- EXERCISE PROMPT -
Copy the records below exactly, taking everything from the line that contains "This screenshot has height=527, width=854." down to the line that contains "[x=18, y=121]", both of those lines included.

- RECORDS FOR THIS EXERCISE -
··········
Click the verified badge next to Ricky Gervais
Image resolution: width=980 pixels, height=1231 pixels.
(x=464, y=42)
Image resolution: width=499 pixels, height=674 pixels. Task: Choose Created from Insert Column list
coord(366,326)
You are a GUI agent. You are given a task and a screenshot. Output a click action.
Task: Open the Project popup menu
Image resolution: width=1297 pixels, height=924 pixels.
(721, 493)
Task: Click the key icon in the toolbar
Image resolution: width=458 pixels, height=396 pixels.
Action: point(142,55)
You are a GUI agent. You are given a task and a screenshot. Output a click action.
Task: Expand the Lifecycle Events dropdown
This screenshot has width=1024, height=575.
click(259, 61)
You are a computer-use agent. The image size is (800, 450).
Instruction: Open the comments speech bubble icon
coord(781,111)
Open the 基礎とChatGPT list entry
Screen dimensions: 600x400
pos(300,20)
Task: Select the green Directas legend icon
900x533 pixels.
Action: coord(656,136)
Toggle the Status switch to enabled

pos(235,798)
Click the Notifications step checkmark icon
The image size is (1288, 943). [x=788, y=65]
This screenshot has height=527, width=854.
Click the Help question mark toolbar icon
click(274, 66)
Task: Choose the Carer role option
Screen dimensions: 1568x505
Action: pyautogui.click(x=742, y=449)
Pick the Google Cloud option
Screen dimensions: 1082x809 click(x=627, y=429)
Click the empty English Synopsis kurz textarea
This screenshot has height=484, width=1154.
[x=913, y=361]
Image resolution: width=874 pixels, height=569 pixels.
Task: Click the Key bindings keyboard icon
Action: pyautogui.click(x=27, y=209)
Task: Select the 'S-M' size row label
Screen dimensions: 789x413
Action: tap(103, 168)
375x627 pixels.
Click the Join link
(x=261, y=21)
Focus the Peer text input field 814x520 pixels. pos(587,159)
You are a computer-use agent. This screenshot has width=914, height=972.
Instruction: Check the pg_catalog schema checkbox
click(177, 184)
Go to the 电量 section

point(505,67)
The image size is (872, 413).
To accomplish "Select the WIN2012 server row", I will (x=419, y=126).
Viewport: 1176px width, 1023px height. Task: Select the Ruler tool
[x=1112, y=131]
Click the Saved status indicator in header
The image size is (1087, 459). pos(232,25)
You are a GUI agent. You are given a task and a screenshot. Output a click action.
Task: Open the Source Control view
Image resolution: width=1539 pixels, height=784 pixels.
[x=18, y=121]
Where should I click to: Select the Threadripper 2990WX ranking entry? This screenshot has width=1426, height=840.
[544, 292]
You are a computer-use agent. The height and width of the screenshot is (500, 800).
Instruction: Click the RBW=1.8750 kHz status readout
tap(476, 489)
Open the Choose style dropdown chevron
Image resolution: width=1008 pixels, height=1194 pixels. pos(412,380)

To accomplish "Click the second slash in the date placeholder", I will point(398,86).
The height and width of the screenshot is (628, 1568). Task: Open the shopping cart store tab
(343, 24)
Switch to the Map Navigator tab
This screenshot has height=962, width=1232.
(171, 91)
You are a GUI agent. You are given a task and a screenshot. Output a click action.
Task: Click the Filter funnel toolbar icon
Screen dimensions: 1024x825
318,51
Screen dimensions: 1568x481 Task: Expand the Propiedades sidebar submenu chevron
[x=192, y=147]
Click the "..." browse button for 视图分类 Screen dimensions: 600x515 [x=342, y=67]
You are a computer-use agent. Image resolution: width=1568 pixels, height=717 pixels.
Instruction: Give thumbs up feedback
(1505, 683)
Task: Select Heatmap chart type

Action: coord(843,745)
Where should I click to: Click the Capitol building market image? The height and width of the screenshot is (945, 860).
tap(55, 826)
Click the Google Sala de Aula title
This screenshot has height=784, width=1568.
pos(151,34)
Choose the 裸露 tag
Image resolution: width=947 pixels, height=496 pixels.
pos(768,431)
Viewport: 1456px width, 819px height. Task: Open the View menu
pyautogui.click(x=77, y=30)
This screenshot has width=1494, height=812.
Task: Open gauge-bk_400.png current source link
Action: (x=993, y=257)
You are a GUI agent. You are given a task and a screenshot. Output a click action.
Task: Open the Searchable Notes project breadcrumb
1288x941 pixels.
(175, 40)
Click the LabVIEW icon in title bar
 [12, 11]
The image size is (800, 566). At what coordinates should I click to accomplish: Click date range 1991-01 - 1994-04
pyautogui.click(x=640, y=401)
··········
- REPLY -
This screenshot has height=527, width=854.
Click the Help question mark toolbar icon
click(274, 66)
Task: Choose the Carer role option
Screen dimensions: 1568x505
Action: pyautogui.click(x=742, y=449)
Pick the Google Cloud option
Screen dimensions: 1082x809 click(x=627, y=429)
Click the empty English Synopsis kurz textarea
This screenshot has height=484, width=1154.
[x=913, y=361]
Image resolution: width=874 pixels, height=569 pixels.
Task: Click the Key bindings keyboard icon
Action: pyautogui.click(x=27, y=209)
Task: Select the 'S-M' size row label
Screen dimensions: 789x413
Action: tap(103, 168)
375x627 pixels.
Click the Join link
(x=261, y=21)
Focus the Peer text input field 814x520 pixels. pos(587,159)
You are a computer-use agent. This screenshot has width=914, height=972.
Instruction: Check the pg_catalog schema checkbox
click(177, 184)
Go to the 电量 section

point(505,67)
The image size is (872, 413).
To accomplish "Select the WIN2012 server row", I will (x=419, y=126).
Viewport: 1176px width, 1023px height. Task: Select the Ruler tool
[x=1112, y=131]
Click the Saved status indicator in header
The image size is (1087, 459). pos(232,25)
You are a GUI agent. You are given a task and a screenshot. Output a click action.
Task: Open the Source Control view
Image resolution: width=1539 pixels, height=784 pixels.
[x=18, y=121]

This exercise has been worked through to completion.